Com a impressão 3D, a simulação torna-se muito mais precisa, o corpo e a cabeça já ficam posicionados do mesmo jeito que estarão na cirurgia, podemos testar as incisões, prever as dificuldades de expor o crânio, treinar habilidades em equipe, pois são as mesmas deformidades que serão encontradas durante o procedimento. Por isso, ao final, conseguimos realizar cirurgias mais rápidas, mais seguras e com resultados pós-operatórios mais previsíveis. Neste ano, completo 25 anos na área da medicina e 15 atuando na área de Cirurgia Craniofacial. É um trabalho muito gratificante. 

 

Dr. Lázaro Lima, neurocirurgião pediátrico e adulto  

O que explico para as mães dos pacientes com cranioestenose é com uma analogia: existe um problema de carroceria, mas não de motor. A diferença para um carro é que o motor (no caso, o cérebro) precisa crescer, e a carroceria (os ossos da cabeça) não podem impedir o crescimento. 
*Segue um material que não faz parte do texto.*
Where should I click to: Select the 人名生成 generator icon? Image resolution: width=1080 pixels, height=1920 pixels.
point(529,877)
Partindo disso, conseguimos entender que, se essas crianças operarem na hora certa, terão uma vida completamente normal, mas, caso não sejam operadas ou se demorarem para operar, terão sequelas para toda a sua vida. O que intriga quem trabalha em um sistema de saúde é que essas crianças acabavam enfrentando uma fila para operar em Curitiba e, muitas vezes, já operavam tardiamente.
O que fizemos foi começar a dar um fluxo aqui em Cascavel para esses pacientes. No mutirão, tivemos a oportunidade de contar com colegas muito experientes de São Paulo, a Dra. Giselle Coelho, neurocirurgiã pediátrica, e o Dr. Maurício Yoshida, cirurgião plástico. 
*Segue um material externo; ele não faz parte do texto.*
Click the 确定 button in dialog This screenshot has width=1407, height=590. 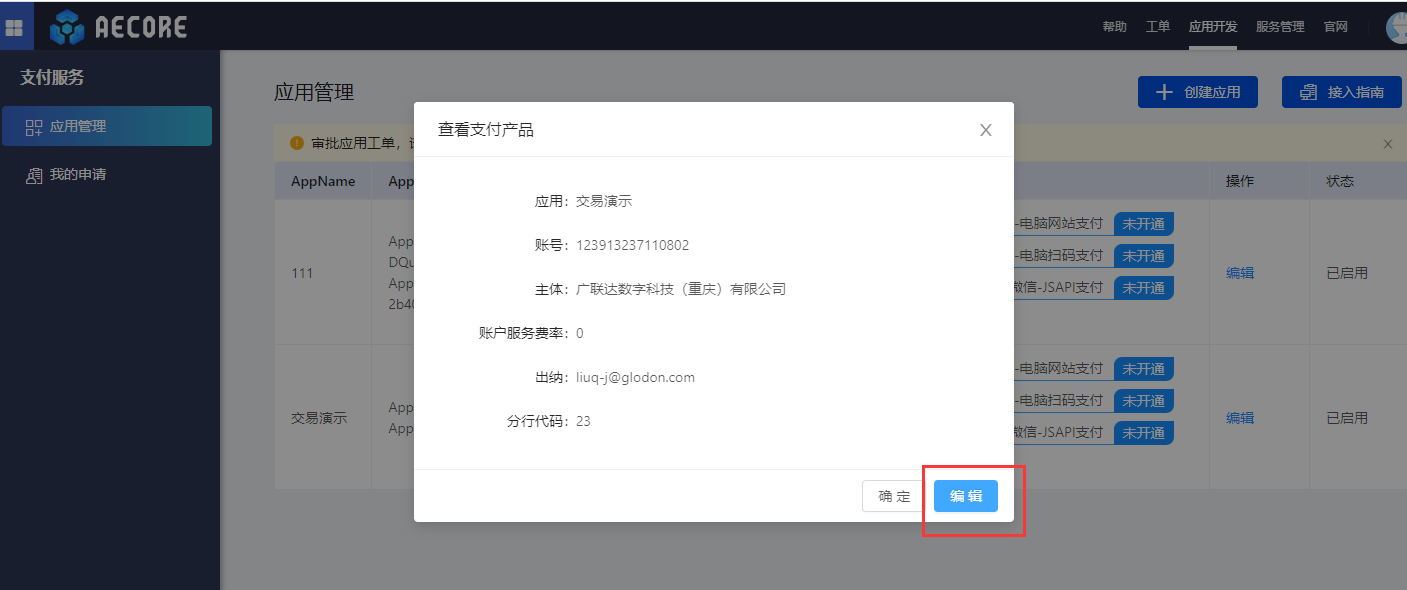(894, 496)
Essa troca de experiências com a nossa equipe do CEAPAC representa um avanço para Cascavel e região. Esses colegas desenvolveram um sistema revolucionário de programação da cirurgia através de um modelo híbrido em que se pode visualizar a malformação, intervir, corrigir e analisar o resultado final. Assim, a cirurgia pode ser programada e realizada antes mesmo de a criança estar na sala de cirurgia e, caso necessário, vários ajustes podem ser realizados para obter a melhor descompressão para o cérebro, assim como para o formato do crânio e da face.

 

Dr. Felipe Marchioro, cirurgião plástico

A pré-simulação, no caso dos modelos que temos usado, permite que haja um planejamento melhor para a cirurgia. É uma área de intersecção entre a Cirurgia Plástica e a Neurocirurgia. Unimos essas áreas para trabalhar a parte óssea da criança com cranioestenose, anomalia já mencionada. 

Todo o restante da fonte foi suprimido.